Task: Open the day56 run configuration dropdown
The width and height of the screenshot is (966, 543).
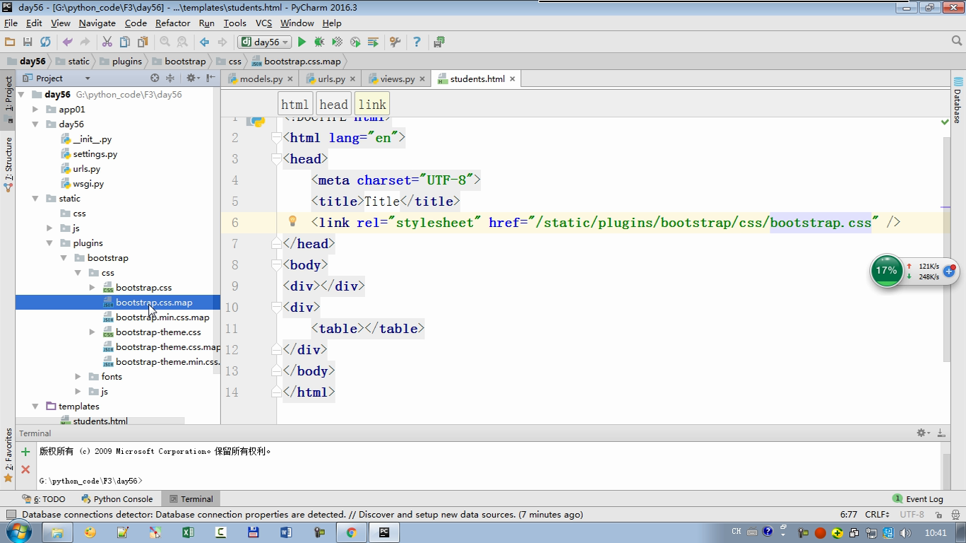Action: click(x=265, y=42)

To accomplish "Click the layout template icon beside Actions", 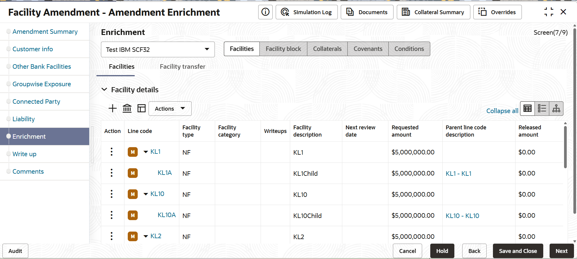I will (x=141, y=109).
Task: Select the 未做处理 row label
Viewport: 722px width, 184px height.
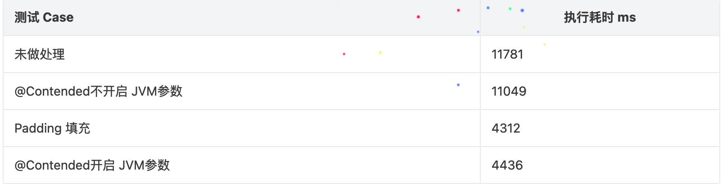Action: tap(40, 54)
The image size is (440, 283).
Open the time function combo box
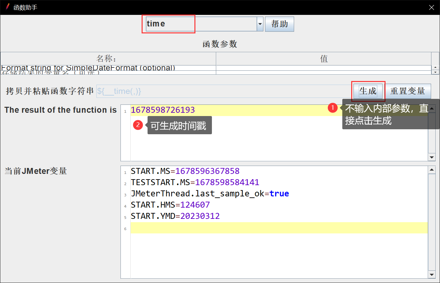(201, 24)
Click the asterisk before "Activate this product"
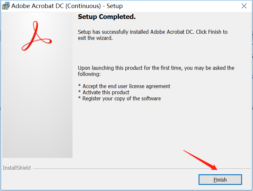Viewport: 253px width, 191px height. [x=80, y=93]
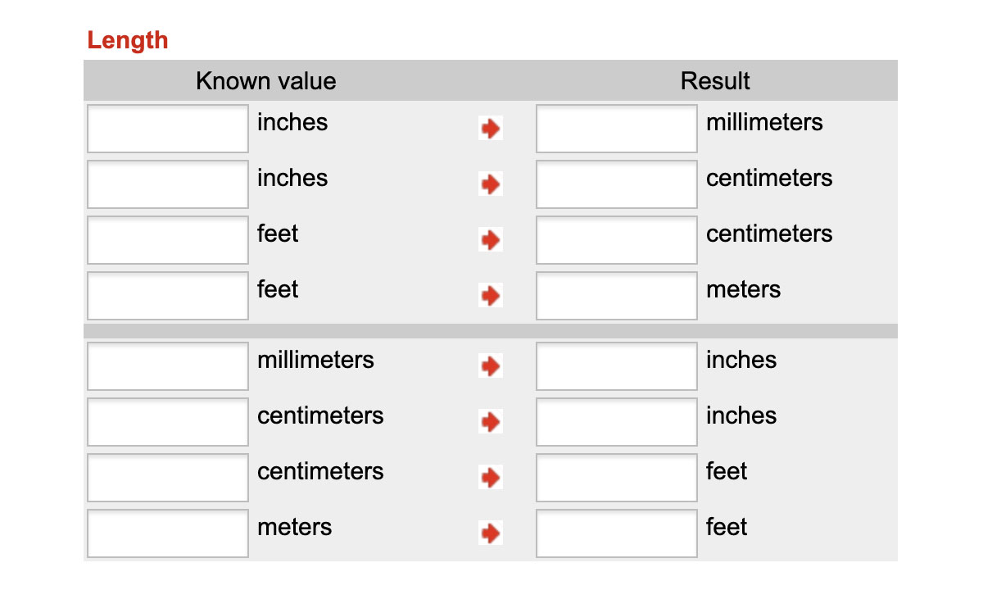Click the centimeters to feet conversion arrow
The height and width of the screenshot is (590, 983).
click(x=490, y=478)
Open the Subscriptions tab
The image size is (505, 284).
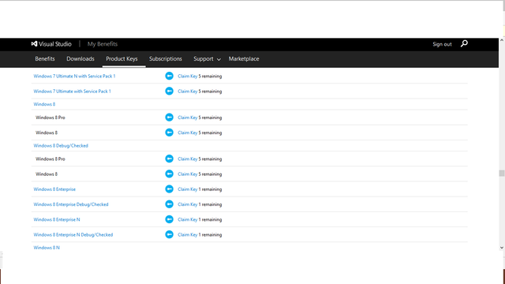point(166,59)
————
* _WORK TO COMPLETE_:
Take the line that contains "Viewport: 722px width, 184px height." as the first and the last line of the records as the end, and please quote those lines exactly, pictures omitted.

* _ANSWER FOR THIS EXERCISE_:
Viewport: 722px width, 184px height.
Action: tap(40, 54)
The image size is (440, 283).
Open the time function combo box
(201, 24)
Click the asterisk before "Activate this product"
Viewport: 253px width, 191px height. [x=80, y=93]
Click the centimeters to feet conversion arrow
The height and width of the screenshot is (590, 983).
click(x=490, y=478)
Open the Subscriptions tab
The image size is (505, 284).
point(166,59)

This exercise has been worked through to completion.